Hey mbitz, why slmm UND, its not like NDSU is better. I like it here so you can go..

Curt
UND


----------



## njsimonson (Sep 24, 2002)

I only call NDSU a "cow college" because it was founded by a cow.


----------



## tumblebuck (Feb 17, 2004)

zfish,

I have an engineering degree from NDSU. Feel free to email me if you have any questions!


----------



## farmerj (Jun 19, 2004)

Went to and got my degree in Industrial Management at MSU-M.

One of my fellow class members did something that was really smart I think.

He went to NDSU, did the hunting, partying thing and got his generals done. Didn't do too hot, and didn't do too bad. That was his first two years of school.

His last two years he went to MSU-M He still did the hunting thing, laid off the partying thing and because his GPA from NDSU did not count at MSU....he graduated honors with a 4.0.....


----------



## muskat (Mar 5, 2002)

I went to NDSU and got a degree in mechanical engineering. Its a good college, and like Decoyer said, all state schools will have similar programs. He was right again with the experience statement. The degree gets you in to a good position, your performance after that is what will take you far.
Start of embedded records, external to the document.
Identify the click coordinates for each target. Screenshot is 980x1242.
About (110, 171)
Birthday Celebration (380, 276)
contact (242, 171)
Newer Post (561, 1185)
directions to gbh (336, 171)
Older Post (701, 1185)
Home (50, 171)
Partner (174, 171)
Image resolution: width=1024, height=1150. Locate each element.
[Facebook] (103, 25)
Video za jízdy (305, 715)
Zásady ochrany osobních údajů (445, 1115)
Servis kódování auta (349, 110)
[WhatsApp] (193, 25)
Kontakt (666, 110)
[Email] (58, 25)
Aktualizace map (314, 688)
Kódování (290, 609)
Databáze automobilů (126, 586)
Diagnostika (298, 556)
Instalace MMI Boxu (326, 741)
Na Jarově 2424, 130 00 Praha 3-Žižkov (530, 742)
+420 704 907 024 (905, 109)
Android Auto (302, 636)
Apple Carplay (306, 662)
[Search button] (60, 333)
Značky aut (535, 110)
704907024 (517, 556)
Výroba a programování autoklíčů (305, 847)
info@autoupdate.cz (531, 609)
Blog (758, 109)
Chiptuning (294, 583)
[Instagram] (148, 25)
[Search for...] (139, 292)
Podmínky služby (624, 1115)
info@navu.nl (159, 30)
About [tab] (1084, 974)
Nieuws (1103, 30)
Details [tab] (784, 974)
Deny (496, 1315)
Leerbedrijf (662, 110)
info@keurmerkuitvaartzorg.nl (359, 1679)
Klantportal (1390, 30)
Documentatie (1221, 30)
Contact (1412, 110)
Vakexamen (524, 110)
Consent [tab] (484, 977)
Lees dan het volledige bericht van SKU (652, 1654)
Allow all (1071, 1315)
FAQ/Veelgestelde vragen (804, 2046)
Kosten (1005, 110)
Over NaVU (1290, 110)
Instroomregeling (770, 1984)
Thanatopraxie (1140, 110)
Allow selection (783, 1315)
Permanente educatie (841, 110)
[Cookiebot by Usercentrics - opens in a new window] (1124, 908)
Make sure you do go to an accredited university, in case you want to start a "professional" career. To get into these "professional" fields, you need to have an undergrad from an accredited university. So happens that NDSU is ABET accredited.


----------



## Kooshnitz (Apr 7, 2004)

OH YEAH


----------



## Remmi_&amp;_I (Dec 2, 2003)

The Thundering Herd strikes again! I'd choose NDSU because you are only an hour or two drive from good hunting of all kinds. Then you can hunt weekends to get rid of the itch and concentrate on the books M-F !


----------



## Decoyer (Mar 2, 2002)

> Then you can hunt weekends to get rid of the itch and concentrate on the books M-F !


Ha! if only that were true....... :beer: :lol: [/quote]


----------



## Kooshnitz (Apr 7, 2004)

Same here at UND


----------



## njsimonson (Sep 24, 2002)

It is a longer drive from NDSU to Devils Lake, than it is from UND. If it were just for hunting and fishing...I'd take UND. Not that I'd EVER advocate bailing on class to go hunting/fishing. MUAHAHAHAHAHA!!! dd:


----------



## Remmi_&amp;_I (Dec 2, 2003)

The problem with UND is it is BY FAR THE SMELLIEST CAMPUS IN THE NATION !!!! DAMN SUGAR BEET PLANTS !!!


----------